By Walker Foley
The artwork for Last Call at the Oasis
Drought, famine, disease and war – are these the buzz words of our nightmares, distanced from public perception by vast oceans and foreign lands? Or are they the social products of the rapidly dwindling resource vital to life on Earth?
In many areas of the U.S., the concept of water shortages may seem as foreign as excavating icebergs for potable product. Turn on your tap after all, and the water gods will make it rain. But for those not so blessed, shrinking water supplies in the American Southwest and elsewhere on the globe serve a painful lesson: the tap is running dry.
Jessica Yu’s new film, Last Call at the Oasis, sounds the alarm on dwindling global water resources, and invites Americans to bridge the distance between them and their water.
Through the opening credits water waltzes seductively, teasing the audience with a glittering, circus-spectacle. The circus must end though, and the film must tell its dark tale.
When the Lights Go Out
“Water,” Erin Brockovich begins, “is everything. The single most necessary element for any of us to sustain, and live, and thrive is water.” Speaking of water’s importance, Brockovich draws from her father’s wisdom who warned her, “… in my lifetime that we would see water become more valuable than oil, he said, because there will be so little of it.”

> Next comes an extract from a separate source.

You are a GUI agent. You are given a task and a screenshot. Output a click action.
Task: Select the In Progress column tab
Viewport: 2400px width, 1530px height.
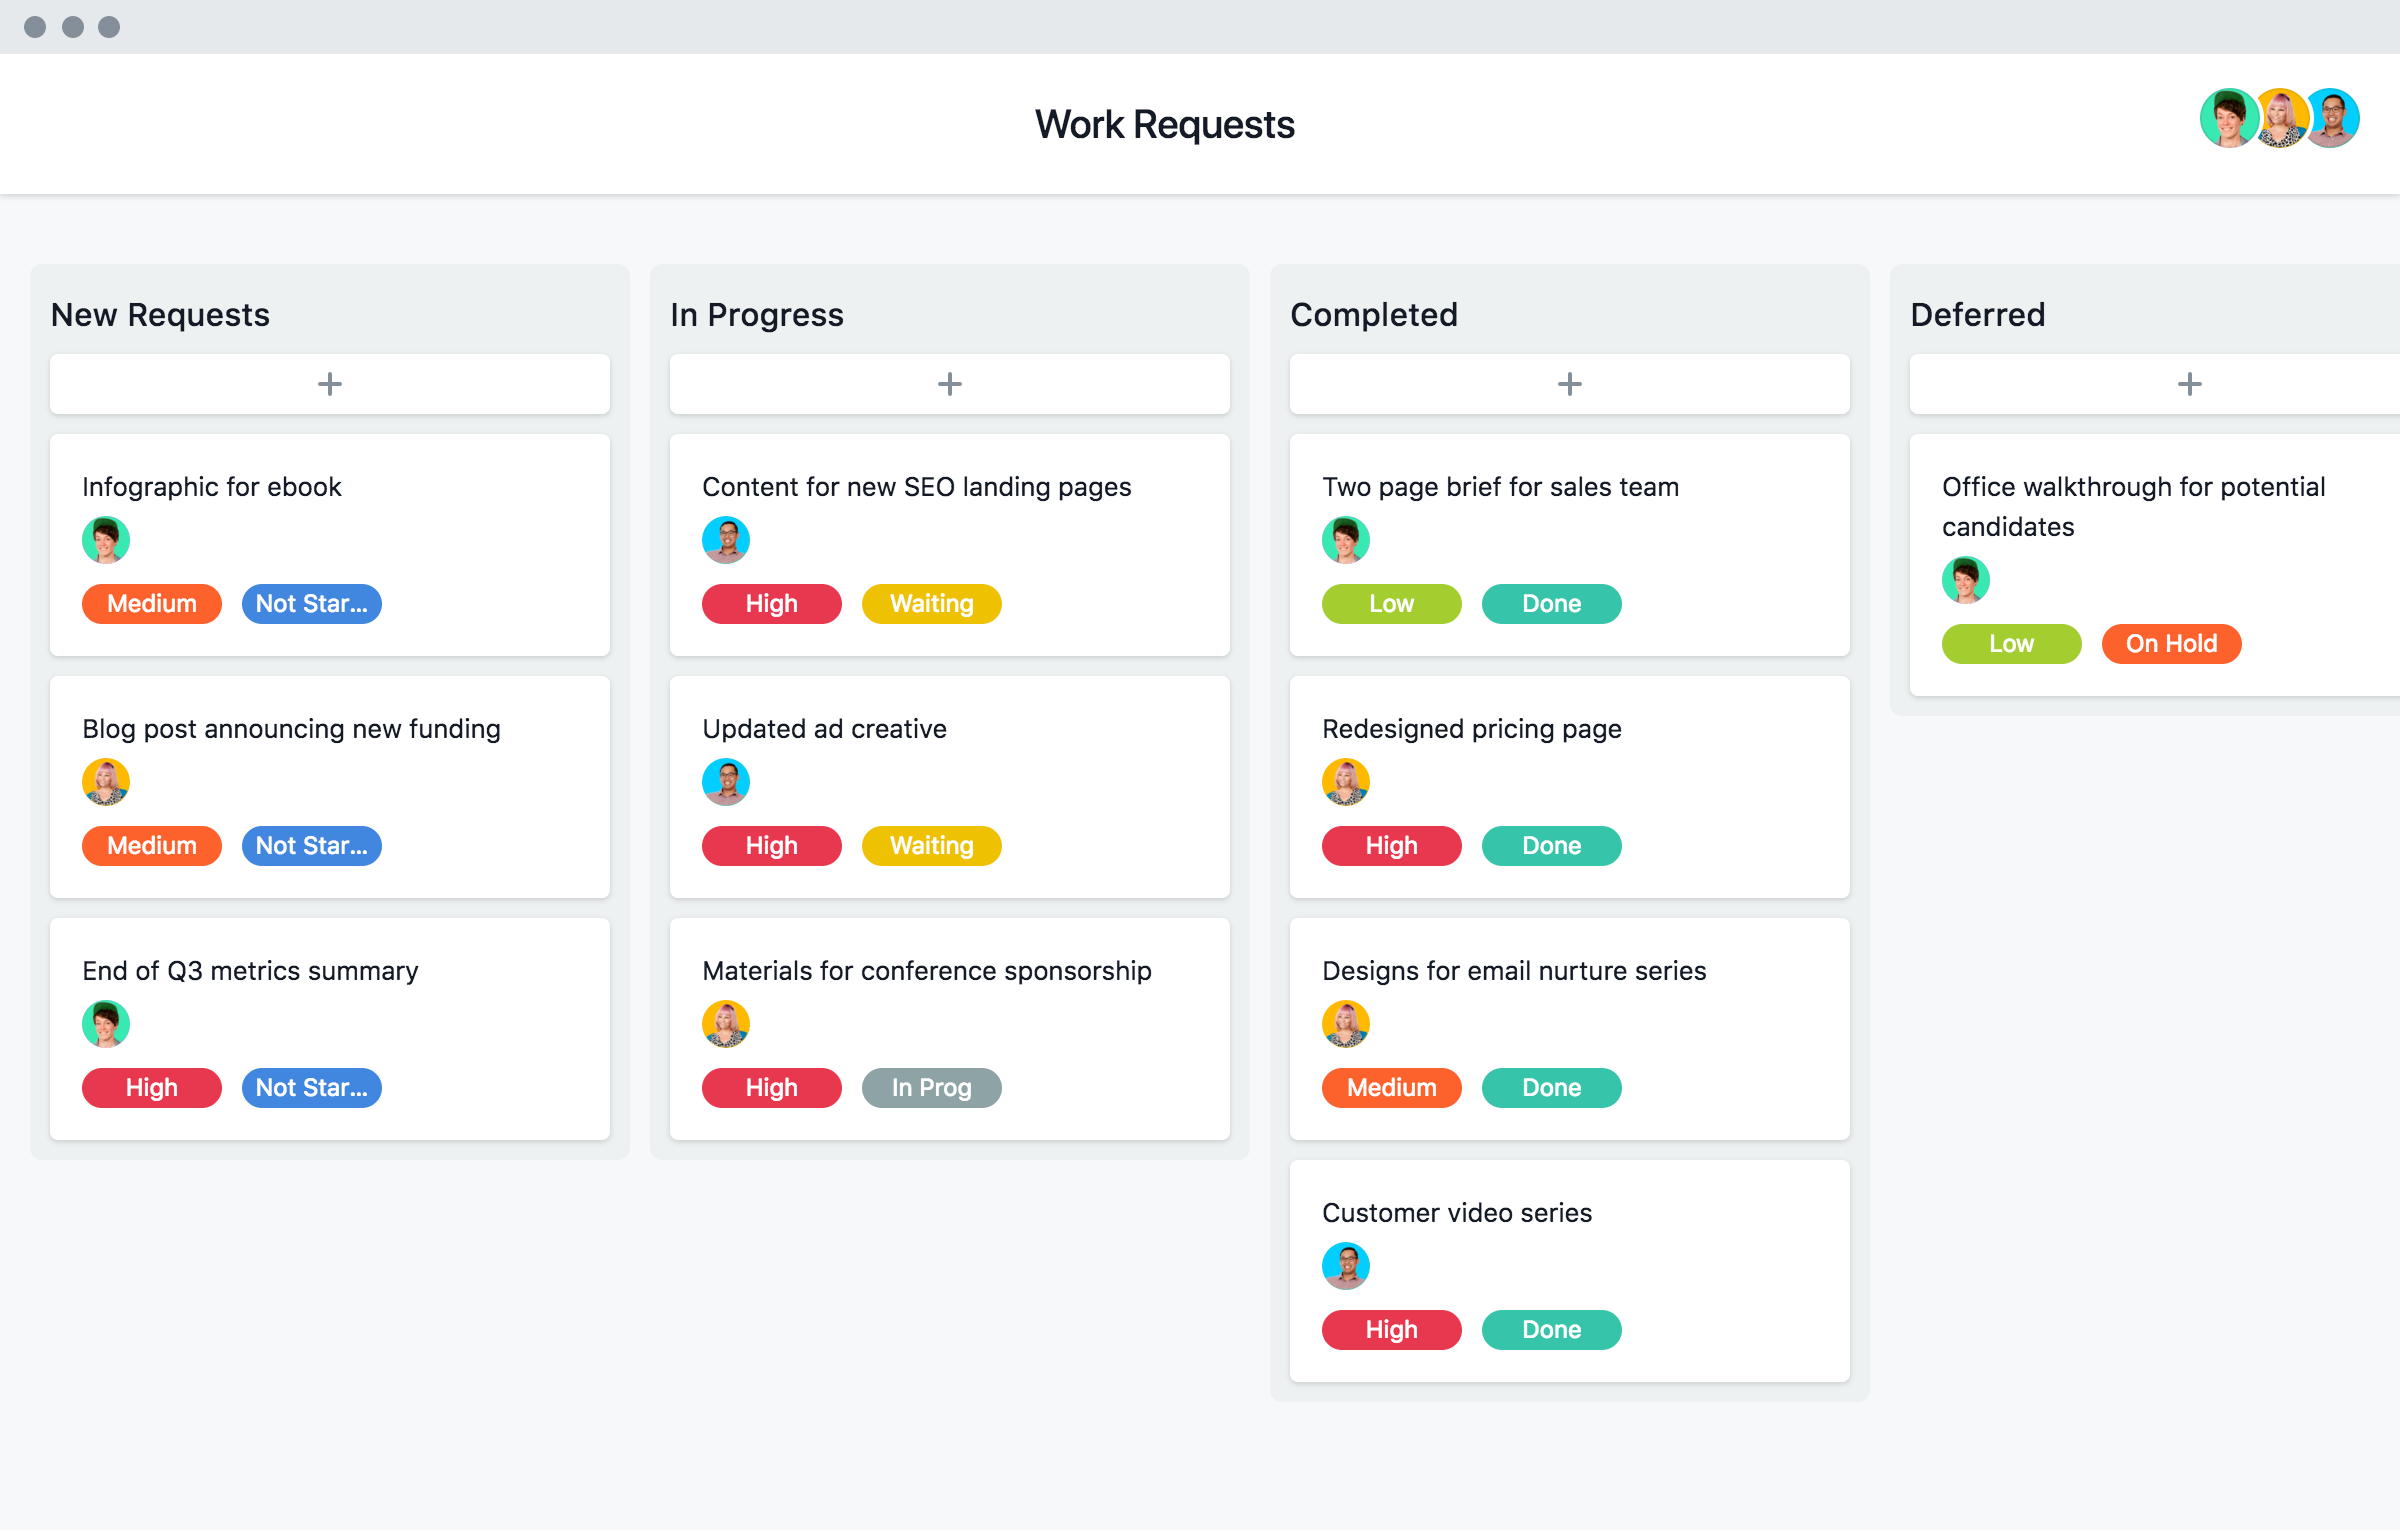(759, 313)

There’s nothing fanciful about the predictions of Brockovich’s childhood memories – the evidence is everywhere. Last Call at the Oasis begins by examining the consequences for the Southwest as climate change, water mismanagement and population growth threaten the long-term viability of the entire region. Having over-tapped the Colorado River, farms are unable to get water for irrigation, while cities struggle to find an electrical alternative to the failing Hoover Dam. Despite the slowdown in agriculture and energy, development (and population) escalates. Read the full article…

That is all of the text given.